Practice Dress: treating the seams of skirt

I’ve sewn all the seams of the skirt, except the side seam where the zipper will be and the darts.

I have held the skirt around me and it fits, it is not too small nor too big.
I will now finish the seams first. Then I’ll think about matching the darts and the bodice. Or perhaps put in part of the zipper first.

I press open the seams. I have given them a tug before this stage.

Now I will have to ‘tack’ down the sides. There will be stitching visible on the outside. One of the pleasures of a handsewn garment, besides excellent fit and personal style and awesome fabric choices, is the treatment of the details. In sewing seams are a big part of the details.
There is a big pleasure in knowing and/or seeing a little fun on the inside of a garment. Such as funny fabric for lining or a splurge of colour when the seams are bound with a contrasting coloured biasband.

The seams of my skirt may ravel when I do not protect the raw edges. Lots of people do this by using an overlocker, using a special kind of sewing machine. You know these seams from commercial garments:

I don’t like them. They are itchy. Sometimes even scratchy. There’s a lot of nylon and plastics in these seam treatments. Besides, I don’t have one of those machines…

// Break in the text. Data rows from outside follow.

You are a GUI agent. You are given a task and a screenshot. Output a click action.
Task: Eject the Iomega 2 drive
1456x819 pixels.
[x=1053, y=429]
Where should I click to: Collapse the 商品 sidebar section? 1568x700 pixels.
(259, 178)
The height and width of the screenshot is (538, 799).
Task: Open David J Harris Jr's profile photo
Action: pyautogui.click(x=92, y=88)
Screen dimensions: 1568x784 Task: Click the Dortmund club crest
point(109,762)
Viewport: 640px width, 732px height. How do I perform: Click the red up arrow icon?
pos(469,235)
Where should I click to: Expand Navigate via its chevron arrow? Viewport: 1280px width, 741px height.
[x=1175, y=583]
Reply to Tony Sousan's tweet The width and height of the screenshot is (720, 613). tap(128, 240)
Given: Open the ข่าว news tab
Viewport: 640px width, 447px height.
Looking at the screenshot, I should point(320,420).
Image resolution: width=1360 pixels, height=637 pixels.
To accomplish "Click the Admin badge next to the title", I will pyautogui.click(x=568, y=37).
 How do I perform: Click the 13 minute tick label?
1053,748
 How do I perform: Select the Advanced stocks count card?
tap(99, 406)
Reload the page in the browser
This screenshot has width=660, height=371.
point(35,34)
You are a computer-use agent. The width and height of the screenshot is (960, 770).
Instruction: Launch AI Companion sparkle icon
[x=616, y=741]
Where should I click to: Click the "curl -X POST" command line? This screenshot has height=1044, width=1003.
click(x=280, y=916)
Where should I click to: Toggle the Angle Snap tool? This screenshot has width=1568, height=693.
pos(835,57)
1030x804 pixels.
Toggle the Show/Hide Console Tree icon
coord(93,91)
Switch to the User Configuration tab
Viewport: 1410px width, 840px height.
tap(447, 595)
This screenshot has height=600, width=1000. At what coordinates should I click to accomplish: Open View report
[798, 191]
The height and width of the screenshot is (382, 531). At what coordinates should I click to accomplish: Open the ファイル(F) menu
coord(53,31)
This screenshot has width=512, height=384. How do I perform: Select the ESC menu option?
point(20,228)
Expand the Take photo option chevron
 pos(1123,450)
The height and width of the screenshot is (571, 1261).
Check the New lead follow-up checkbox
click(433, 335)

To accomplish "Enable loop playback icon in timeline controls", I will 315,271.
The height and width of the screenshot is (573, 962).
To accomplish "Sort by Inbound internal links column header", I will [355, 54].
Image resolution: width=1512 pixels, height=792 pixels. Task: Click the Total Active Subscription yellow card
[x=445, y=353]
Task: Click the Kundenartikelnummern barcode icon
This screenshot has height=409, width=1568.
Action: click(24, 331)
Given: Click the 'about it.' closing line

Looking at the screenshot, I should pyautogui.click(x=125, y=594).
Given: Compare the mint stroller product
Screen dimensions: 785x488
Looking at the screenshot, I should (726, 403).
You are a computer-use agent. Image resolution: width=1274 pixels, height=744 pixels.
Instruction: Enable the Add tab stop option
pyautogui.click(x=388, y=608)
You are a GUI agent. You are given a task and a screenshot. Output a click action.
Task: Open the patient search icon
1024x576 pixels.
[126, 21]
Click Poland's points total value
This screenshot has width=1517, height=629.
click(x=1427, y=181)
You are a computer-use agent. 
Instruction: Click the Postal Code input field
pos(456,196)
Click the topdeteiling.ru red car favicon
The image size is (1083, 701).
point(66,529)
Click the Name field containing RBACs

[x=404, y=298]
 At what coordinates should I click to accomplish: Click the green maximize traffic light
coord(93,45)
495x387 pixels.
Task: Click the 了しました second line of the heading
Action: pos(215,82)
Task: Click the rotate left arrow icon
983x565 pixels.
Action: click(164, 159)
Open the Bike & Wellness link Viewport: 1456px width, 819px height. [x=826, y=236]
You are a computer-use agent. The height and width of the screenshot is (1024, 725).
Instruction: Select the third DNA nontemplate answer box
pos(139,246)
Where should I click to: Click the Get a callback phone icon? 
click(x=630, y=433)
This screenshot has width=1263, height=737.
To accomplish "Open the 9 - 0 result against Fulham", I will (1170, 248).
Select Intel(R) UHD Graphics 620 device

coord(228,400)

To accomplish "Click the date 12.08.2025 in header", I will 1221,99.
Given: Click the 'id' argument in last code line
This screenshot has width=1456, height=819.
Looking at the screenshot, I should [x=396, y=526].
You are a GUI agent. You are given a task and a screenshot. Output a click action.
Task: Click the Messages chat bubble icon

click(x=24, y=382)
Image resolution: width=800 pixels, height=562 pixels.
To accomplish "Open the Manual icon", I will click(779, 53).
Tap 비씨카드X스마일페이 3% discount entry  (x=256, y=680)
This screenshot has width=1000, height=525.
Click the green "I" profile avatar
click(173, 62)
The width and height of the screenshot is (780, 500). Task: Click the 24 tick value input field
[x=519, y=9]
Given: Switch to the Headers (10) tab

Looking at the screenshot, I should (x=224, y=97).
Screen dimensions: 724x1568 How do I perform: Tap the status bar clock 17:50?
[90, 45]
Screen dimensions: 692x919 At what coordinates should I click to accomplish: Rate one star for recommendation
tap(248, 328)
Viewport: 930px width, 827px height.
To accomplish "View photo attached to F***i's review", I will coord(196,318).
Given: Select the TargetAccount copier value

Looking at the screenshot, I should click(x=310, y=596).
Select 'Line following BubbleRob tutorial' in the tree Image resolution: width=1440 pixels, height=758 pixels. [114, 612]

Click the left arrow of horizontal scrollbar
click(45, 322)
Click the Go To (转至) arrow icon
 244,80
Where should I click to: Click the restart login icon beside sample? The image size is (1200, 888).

So I am looking at other finishings. There are quite a few!
I have chosen to make a small fold in the pressed open seam,  a fold under. It will enclose the raw edge. I will stitch the fold down, this will result in two lines of stitching next to the seam. I will take care to ensure that these two lines have an equal distance from the seam.

folding the raw edge under and pressing it in place:

stitching it secure, from the inside. Taking care to keep the same distance from the seam at all times, no matter how wide or narrow the fold runs:

the stitching didn’t catch the fold everywhere. I will stitch this close by hand, making sure the stitches are barely visible from the good side of the dress. This is the view from the inside:

But on the outside there are just two neat lines of stitching on either side of the seam:
you’d never know whether or not the stitching did indeed catch all the fold on the wrong side and whether or not I had to secure small patches by hand.

This is excellent practice for working with the silk because that will fray and is slippery. Seam finishing is important with silk. I’ll probably do French seams with the silk. Or a binding with biasband (no, that will add weight and the silk I bought is very lightweight).

The seam finishing on this cotton practice dress is more the kind you see with jeans garments and shirts. Dress shirts? Man shirts?

By the way, here’s how the first seam showed me that I’d better spread the fabric a bit wide when it is guided through the sewing machine. Here I did not and you see how there’s a bit of excess fabric, with folds:

now thinking how to proceed. There’s a zipper, there are waist darts and there’s the bodice to align.